Miss Indonesia 2024 was the 18th edition of the Miss Indonesia pageant, held at the RCTI+ Studio in Jakarta, Indonesia on 29 May 2024. Miss World 2023 Krystyna Pyszkova invited as special guest. Audrey Vanessa Susilo of North Sulawesi crowned Monica Kezia Sembiring of North Sumatra as her successor at the end of the event.
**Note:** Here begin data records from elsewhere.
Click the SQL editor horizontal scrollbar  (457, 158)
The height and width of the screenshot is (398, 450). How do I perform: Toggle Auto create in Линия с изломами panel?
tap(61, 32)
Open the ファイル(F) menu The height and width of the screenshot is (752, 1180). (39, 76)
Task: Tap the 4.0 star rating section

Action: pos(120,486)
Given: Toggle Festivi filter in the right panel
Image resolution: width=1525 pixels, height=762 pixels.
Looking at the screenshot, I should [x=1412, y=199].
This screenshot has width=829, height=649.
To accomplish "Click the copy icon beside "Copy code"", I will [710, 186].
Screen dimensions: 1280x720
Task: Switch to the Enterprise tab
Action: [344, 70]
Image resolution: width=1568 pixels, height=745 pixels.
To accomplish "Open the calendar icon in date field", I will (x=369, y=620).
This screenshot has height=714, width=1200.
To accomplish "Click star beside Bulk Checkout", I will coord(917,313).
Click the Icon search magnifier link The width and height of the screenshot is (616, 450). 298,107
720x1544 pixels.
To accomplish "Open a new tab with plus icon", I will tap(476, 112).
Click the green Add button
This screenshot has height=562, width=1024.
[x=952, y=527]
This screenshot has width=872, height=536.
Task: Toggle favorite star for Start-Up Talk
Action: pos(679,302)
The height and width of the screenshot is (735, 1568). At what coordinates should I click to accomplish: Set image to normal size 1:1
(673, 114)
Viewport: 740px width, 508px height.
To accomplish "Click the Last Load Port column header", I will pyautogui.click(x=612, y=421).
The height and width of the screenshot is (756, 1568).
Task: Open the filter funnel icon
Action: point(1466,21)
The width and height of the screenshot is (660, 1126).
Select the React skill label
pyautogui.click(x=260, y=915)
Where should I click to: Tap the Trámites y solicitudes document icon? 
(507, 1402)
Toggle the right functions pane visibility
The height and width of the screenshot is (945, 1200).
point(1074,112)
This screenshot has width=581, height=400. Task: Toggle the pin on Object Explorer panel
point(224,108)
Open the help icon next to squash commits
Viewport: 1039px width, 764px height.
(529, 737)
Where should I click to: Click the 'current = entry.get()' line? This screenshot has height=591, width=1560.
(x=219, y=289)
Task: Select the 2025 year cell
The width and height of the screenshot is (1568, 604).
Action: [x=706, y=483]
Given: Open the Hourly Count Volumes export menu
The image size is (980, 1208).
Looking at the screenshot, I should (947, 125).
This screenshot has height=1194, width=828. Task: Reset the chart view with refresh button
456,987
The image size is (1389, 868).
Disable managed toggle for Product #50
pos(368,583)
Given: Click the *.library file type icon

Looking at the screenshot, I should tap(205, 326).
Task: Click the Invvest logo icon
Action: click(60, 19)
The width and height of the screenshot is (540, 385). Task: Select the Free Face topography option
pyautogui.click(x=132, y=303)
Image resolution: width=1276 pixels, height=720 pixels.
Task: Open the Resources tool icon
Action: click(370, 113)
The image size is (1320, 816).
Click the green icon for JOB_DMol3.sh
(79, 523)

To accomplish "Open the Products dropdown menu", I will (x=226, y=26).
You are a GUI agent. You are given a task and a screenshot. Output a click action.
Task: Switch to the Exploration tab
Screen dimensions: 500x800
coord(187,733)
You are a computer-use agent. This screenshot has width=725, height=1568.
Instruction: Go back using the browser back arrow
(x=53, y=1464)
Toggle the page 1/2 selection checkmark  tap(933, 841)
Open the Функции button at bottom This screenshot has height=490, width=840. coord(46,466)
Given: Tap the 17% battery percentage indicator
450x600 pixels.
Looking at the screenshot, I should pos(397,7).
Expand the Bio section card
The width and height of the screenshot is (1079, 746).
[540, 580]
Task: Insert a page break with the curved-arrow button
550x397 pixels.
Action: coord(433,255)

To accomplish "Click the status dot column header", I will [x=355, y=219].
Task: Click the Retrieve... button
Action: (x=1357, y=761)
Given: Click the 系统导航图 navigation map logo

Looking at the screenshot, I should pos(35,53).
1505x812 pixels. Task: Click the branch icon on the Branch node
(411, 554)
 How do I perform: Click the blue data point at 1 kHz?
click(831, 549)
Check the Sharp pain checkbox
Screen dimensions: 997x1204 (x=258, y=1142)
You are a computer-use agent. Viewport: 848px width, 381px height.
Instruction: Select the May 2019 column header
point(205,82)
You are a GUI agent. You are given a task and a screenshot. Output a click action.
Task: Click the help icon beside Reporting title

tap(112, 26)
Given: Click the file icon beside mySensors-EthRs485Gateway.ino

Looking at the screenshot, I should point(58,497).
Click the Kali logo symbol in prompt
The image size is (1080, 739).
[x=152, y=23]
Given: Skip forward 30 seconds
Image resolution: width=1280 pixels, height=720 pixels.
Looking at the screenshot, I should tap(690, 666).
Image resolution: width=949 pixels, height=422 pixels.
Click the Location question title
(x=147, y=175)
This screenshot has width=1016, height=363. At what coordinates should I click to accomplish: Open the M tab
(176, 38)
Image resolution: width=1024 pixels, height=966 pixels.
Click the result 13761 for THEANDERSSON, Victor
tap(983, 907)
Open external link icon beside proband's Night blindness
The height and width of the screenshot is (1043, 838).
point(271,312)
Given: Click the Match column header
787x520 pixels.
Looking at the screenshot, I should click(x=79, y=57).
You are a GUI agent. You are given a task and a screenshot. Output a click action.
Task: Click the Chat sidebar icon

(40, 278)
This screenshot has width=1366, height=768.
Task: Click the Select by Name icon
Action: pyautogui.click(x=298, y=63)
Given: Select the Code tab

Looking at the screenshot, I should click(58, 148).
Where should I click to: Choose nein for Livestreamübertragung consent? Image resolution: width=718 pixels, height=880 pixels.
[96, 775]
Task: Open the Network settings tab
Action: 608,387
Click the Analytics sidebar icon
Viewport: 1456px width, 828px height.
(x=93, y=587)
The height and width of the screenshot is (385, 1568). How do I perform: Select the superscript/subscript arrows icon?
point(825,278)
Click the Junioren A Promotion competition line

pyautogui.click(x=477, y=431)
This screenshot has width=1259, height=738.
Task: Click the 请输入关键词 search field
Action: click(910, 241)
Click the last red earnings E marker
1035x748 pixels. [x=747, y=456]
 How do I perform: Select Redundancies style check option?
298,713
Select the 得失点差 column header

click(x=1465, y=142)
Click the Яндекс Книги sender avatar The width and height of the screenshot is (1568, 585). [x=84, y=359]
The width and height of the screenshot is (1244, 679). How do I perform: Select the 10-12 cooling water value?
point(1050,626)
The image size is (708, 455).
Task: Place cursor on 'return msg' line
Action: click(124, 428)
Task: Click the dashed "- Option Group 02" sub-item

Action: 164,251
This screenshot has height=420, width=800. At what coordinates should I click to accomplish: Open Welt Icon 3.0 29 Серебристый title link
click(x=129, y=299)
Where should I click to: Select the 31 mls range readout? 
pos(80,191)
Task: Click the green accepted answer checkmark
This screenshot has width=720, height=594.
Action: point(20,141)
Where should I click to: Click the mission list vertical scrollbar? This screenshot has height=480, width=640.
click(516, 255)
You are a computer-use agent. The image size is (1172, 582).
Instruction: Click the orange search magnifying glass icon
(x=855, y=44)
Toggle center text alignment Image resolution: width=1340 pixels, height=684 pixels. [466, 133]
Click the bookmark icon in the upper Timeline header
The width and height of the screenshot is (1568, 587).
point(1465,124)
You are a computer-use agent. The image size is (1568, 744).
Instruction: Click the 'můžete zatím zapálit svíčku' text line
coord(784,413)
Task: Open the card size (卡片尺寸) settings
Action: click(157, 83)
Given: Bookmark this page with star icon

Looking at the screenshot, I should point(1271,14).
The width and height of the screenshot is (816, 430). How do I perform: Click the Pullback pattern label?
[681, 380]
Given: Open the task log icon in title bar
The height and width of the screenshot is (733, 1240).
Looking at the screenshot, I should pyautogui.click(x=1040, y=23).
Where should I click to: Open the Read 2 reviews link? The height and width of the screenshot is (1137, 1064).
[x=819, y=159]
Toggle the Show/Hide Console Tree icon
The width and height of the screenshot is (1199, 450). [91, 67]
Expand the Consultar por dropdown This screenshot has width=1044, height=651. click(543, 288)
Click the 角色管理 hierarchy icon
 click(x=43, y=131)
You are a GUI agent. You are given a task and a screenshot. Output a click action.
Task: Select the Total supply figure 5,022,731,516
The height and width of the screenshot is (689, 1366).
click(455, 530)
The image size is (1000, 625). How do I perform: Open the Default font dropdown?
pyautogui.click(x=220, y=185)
She represented Indonesia at Miss World 2025 and placed in the top forty.

== Results ==

=== Placements ===

| Placement | Contestant |
|---|---|
| Miss Indonesia 2024 | North Sumatra — Monica Kezia Sembiring §; |
| 1st Runner-up | Yogyakarta – Clarita Cahya Adity §; |
| 2nd Runner-up | Bali – Anna Sakurai Dananjaya §; |
| 3rd Runner-up | Jakarta – Priyanka Puteri Ariffia §; |
| 4th Runner-up | Aceh – Arindina Aulia Taim; |
| Top 17 | Bangka Belitung – Imelda Laurentsia; Banten – Monica Florence §; Bengkulu – Gratia Ariny Togatorop; Central Sulawesi – Livia Monika §; East Java – Catarina Putri Amelia; Maluku – Tanaya Prameswari Wijaya §; North Sulawesi – Pingkan Engelina Putri Mirah; Riau – Martha Lena Lumban Gaol; Riau Islands – Christabella Khosasih; Southeast Sulawesi – Dagna Cantik Azzahra Irianto; West Papua – Annisa Luthfiyah Rachma §; West Sumatra – Ghassani Valerie Salsabila; |

§ – Entered the Top 17 by winning fast track

=== Fast track events ===
The winner of the fast track events automatically entered the Top 17 on the final night.

| Category | Contestant |
|---|---|
| Beauty with a Purpose | Yogyakarta – Clarita Cahya Adity |
| Model | Banten – Monica Florence |
| Talent | Jakarta – Priyanka Puteri Ariffia |
| Sports | Bali – Anna Sakurai Dananjaya |
| Multimedia | North Sumatra – Monica Kezia Sembiring; Maluku – Tanaya Prameswari Wijaya; |
| Head-to-head Challenge | Central Sulawesi – Livia Monika |
| Art Photography | West Papua – Annisa Luthfiyah Rachma |

=== Special awards ===

| Award | Contestant |
|---|---|
| Miss Congeniality | Highland Papua – Virjinia Martina Angela Sareng |
| Miss Favorite | Riau – Martha Lena Lumban Gaol |
| Miss Best Skin | East Kalimantan – Jessica Jennie Laurianto |

== Contestants ==
38 contestants competed for the title. Each province had one representative.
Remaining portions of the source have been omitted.